This sparely-written debut novel by Chinese author Ha Jin pokes delicious fun at the bureaucratic and collectivist mentality of post-Mao communist China. The lead character is Shao Bin, a worker in a fertilizer plant who shares a cramped one-room home with his wife and baby daughter, and yearns for more—specificallly, an apartment in the newly-constructed workers communal park currently occupied by the families of the (Communist) party leaders, plant managers and suckups. Unlike the majority of his colleagues and peers, Bin is self-educated and a talented artist and calligrapher who feels his talents are wasted in his present job, which he nonetheless cannot walk away from.
When he is passed over for an apartment despite his seniority, a furious Bin paints a political cartoon skewering the plant managers, which gets published locally and gains him instant notoriety—and the enmity of his managers, who immediately expose him to mockery before the corps of workers, strip him of his urgently-needed year-end bonus, and demand a self-criticism. His response is to get a second cartoon published, which leads to his further humiliation by the managers, and a physical beating. Even while expressing regret for having gotten himself into such a mess, Bin’s rage causes him to escalate his campaign beyond the confines of his town, involving a fellow artist, a newspaper editor from a nearby town, a prominent doctor, and ultimately Beijing itself.

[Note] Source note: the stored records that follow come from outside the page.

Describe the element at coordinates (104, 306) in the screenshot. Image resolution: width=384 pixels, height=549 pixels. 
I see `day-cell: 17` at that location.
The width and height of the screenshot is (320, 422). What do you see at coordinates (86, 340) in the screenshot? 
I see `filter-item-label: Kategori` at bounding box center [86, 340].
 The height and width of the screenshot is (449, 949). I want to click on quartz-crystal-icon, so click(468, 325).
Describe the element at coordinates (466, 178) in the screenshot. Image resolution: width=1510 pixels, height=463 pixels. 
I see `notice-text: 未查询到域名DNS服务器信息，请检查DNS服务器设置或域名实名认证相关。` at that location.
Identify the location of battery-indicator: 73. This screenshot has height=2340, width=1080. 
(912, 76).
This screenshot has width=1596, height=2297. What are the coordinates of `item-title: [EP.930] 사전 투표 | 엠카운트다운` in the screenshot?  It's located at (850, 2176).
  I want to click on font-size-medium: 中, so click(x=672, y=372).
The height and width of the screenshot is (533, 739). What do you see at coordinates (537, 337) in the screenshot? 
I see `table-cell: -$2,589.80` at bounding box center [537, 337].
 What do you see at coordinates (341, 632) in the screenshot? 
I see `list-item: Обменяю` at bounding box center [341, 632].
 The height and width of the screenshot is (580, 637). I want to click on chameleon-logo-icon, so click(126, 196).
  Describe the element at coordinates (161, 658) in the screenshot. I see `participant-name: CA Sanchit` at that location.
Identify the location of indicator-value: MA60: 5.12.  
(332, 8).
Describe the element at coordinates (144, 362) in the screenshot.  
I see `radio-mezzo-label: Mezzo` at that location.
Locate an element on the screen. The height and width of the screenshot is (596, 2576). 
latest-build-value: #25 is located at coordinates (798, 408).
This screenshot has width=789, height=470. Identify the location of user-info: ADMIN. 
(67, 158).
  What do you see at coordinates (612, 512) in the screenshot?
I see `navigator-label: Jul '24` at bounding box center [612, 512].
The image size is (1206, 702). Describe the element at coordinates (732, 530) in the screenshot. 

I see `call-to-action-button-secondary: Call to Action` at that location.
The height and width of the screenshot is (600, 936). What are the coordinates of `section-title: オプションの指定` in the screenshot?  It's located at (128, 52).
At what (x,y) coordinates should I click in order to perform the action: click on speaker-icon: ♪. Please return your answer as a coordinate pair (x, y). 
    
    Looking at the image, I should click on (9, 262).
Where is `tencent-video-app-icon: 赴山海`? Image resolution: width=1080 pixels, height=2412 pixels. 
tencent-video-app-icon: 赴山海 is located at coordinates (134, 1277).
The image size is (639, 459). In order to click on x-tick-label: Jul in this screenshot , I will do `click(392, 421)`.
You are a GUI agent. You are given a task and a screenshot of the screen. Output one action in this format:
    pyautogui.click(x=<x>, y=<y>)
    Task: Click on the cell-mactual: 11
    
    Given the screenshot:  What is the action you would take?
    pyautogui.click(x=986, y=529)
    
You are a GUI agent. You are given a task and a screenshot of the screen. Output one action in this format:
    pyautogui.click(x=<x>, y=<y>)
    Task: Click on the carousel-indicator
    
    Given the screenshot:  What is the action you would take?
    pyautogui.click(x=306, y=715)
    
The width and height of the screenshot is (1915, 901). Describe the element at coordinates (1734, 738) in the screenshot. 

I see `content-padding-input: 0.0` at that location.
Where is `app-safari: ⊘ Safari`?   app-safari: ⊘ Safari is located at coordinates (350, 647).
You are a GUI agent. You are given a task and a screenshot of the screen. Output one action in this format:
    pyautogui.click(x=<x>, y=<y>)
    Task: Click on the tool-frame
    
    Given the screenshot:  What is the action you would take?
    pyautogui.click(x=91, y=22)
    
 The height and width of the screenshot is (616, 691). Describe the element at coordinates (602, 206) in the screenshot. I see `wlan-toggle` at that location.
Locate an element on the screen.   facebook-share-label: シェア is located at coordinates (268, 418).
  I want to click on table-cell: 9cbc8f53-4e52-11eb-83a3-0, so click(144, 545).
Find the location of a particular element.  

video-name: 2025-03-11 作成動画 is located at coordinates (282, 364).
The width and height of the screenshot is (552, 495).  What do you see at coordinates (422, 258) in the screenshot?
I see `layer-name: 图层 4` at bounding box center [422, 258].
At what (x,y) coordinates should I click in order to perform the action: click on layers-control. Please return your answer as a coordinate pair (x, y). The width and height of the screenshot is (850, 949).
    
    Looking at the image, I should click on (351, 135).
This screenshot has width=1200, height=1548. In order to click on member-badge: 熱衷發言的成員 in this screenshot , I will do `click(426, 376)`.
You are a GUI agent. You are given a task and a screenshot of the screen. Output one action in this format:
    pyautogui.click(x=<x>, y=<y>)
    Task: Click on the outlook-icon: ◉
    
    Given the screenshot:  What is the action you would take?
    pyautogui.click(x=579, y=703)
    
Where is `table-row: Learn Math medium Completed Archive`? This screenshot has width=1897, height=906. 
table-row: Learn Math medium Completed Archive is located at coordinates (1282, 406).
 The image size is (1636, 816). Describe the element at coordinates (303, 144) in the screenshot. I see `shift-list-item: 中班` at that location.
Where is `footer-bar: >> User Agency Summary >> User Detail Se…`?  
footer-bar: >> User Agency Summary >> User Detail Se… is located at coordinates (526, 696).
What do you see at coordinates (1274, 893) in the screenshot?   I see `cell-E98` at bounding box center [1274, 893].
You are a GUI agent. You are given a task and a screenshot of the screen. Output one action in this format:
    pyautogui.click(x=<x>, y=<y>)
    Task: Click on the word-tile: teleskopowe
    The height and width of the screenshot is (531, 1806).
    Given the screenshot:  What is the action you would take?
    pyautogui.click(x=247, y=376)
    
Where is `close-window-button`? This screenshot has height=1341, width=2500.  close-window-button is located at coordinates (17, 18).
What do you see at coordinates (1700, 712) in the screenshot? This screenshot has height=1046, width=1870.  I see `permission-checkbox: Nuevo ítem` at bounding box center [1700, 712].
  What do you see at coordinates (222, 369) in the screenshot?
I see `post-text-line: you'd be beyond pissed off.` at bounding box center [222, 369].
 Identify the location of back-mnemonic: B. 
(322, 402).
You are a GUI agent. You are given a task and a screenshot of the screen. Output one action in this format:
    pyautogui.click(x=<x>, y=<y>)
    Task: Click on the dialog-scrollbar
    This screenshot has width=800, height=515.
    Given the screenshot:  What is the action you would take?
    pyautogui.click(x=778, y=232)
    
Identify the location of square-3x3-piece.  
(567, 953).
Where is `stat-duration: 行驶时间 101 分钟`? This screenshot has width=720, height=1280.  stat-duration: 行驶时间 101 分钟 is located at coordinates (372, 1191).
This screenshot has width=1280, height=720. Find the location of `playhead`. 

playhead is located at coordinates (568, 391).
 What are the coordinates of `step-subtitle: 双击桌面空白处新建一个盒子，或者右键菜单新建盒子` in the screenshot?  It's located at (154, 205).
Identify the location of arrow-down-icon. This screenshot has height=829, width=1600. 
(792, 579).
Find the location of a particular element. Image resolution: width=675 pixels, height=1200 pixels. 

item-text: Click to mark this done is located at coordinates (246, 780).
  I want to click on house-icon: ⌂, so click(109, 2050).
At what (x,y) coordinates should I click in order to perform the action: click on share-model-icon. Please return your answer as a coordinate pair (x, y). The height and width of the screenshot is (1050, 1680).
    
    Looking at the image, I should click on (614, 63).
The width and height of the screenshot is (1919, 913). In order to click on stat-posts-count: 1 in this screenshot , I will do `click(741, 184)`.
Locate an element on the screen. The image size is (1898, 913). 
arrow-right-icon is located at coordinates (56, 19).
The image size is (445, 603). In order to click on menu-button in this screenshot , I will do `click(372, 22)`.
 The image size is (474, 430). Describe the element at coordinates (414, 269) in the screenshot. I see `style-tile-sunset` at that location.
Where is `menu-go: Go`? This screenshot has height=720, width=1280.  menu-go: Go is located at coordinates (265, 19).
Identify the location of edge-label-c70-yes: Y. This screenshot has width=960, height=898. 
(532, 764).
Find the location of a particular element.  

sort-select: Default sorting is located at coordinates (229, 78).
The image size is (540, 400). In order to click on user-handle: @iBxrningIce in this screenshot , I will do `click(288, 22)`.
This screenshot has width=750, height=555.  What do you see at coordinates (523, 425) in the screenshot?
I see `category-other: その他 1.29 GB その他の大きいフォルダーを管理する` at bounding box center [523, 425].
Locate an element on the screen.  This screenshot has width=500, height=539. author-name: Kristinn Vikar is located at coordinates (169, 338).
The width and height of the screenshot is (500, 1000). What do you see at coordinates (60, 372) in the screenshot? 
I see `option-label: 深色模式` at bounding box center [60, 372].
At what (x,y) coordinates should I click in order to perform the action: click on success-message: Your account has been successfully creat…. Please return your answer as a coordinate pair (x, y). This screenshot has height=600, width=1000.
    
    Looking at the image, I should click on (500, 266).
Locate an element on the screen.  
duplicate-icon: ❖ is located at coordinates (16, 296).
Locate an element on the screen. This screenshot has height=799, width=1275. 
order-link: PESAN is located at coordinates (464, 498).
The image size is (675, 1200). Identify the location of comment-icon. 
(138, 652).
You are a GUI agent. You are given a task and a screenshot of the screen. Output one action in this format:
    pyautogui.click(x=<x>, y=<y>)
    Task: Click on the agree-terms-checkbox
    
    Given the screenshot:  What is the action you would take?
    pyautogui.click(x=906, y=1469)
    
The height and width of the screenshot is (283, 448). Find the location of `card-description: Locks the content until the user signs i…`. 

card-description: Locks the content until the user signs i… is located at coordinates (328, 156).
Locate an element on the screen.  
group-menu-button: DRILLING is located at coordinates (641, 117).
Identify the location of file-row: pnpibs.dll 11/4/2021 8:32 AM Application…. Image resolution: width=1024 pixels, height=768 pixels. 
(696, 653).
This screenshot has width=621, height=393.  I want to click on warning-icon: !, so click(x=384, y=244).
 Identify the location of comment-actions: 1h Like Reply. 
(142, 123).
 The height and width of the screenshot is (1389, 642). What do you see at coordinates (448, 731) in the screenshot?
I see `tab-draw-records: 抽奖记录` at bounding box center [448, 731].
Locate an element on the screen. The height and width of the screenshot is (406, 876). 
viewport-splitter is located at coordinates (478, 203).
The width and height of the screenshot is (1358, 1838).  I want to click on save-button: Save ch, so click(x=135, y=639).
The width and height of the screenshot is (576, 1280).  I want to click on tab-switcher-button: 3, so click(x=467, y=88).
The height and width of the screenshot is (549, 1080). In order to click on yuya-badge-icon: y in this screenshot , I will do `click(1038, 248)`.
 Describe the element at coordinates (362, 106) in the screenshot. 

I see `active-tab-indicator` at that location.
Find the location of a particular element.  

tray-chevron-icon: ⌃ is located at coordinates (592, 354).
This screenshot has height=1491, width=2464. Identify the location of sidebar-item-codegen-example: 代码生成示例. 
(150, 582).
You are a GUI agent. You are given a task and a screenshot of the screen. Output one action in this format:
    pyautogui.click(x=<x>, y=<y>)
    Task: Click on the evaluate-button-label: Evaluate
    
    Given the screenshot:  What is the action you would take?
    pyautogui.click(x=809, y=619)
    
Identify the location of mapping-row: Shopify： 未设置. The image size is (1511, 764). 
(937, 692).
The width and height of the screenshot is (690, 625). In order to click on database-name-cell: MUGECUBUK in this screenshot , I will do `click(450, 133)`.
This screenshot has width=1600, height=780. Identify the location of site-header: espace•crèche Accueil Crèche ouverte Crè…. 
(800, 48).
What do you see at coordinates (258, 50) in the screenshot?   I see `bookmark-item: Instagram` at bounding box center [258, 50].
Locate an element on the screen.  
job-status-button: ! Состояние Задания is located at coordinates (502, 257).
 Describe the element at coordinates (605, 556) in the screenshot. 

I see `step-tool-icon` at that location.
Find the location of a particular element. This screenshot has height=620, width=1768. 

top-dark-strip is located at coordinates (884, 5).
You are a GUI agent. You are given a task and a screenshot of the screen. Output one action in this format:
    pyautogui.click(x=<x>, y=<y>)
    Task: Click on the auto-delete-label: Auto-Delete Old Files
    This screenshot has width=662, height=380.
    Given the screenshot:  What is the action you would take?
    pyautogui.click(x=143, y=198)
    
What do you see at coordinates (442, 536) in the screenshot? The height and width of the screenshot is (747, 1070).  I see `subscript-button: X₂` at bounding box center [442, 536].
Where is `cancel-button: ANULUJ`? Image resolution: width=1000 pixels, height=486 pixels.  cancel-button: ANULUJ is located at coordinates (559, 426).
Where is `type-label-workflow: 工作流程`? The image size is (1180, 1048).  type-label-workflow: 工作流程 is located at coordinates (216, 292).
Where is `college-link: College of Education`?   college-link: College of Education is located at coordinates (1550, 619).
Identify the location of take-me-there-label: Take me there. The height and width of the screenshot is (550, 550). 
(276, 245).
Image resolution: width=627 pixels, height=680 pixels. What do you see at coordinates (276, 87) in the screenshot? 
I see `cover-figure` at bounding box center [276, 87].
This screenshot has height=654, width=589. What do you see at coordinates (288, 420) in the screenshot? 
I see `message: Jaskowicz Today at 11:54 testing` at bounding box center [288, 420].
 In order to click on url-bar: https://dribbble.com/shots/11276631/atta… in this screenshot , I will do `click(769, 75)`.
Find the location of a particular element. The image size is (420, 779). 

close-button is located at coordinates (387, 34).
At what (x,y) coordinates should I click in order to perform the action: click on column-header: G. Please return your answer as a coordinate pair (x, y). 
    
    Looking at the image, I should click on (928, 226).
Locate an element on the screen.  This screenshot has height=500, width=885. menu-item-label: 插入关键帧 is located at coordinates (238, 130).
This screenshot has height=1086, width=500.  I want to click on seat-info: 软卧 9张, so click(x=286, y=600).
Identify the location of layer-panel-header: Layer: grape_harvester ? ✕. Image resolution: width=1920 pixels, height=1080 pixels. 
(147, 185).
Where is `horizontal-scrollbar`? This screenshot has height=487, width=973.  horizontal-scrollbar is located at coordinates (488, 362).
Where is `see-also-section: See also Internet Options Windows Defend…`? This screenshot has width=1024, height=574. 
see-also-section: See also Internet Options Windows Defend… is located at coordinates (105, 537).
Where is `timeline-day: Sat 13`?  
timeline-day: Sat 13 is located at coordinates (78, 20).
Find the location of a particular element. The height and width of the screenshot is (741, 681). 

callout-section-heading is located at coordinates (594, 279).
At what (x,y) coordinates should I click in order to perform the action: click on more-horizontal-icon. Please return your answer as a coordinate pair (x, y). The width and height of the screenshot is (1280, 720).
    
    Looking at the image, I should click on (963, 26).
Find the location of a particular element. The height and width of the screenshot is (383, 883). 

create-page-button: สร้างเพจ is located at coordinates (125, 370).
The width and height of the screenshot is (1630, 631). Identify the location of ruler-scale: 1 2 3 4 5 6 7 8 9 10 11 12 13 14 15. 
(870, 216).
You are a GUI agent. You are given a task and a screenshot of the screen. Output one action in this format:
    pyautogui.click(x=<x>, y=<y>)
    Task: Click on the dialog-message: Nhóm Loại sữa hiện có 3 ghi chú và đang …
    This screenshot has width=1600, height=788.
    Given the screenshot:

All the while, we get to see first-hand the insidiousness of corruption and bureaucracy, the class divide in this supposedly class-less society, and the fickleness of “crowd-think,” against which the creative force of art, poetry, and philosophy can nonetheless prove a powerful antidote. Our “hero” Bin is, in fact, not a hero but an ordinary and indeed, rather flawed, character. He is prideful, spiteful, given to rages and jealousy. He is also stubborn, strong-willed, and a creative thinker who, almost despite himself, manages to wage a campaign of unexpected consequences against the system. Bin’s “victory” is ultimately nothing of the sort—his campaign is defused and he is absorbed into the very system he is battling. But our author leaves this resolution deliberately open-ended. From everything we have learned of Bin, new confrontations are in the offing.
While I enjoyed this quick read and appreciated the author’s subtle blending of political satire and humor, I couldn’t help but feel that the characters were too caricaturish, the humor too slapstick, and that Ha Jin’s light-hearted treatment of a mind-deadening system somehow downplays the seriousness of the condition he clearly wants to expose.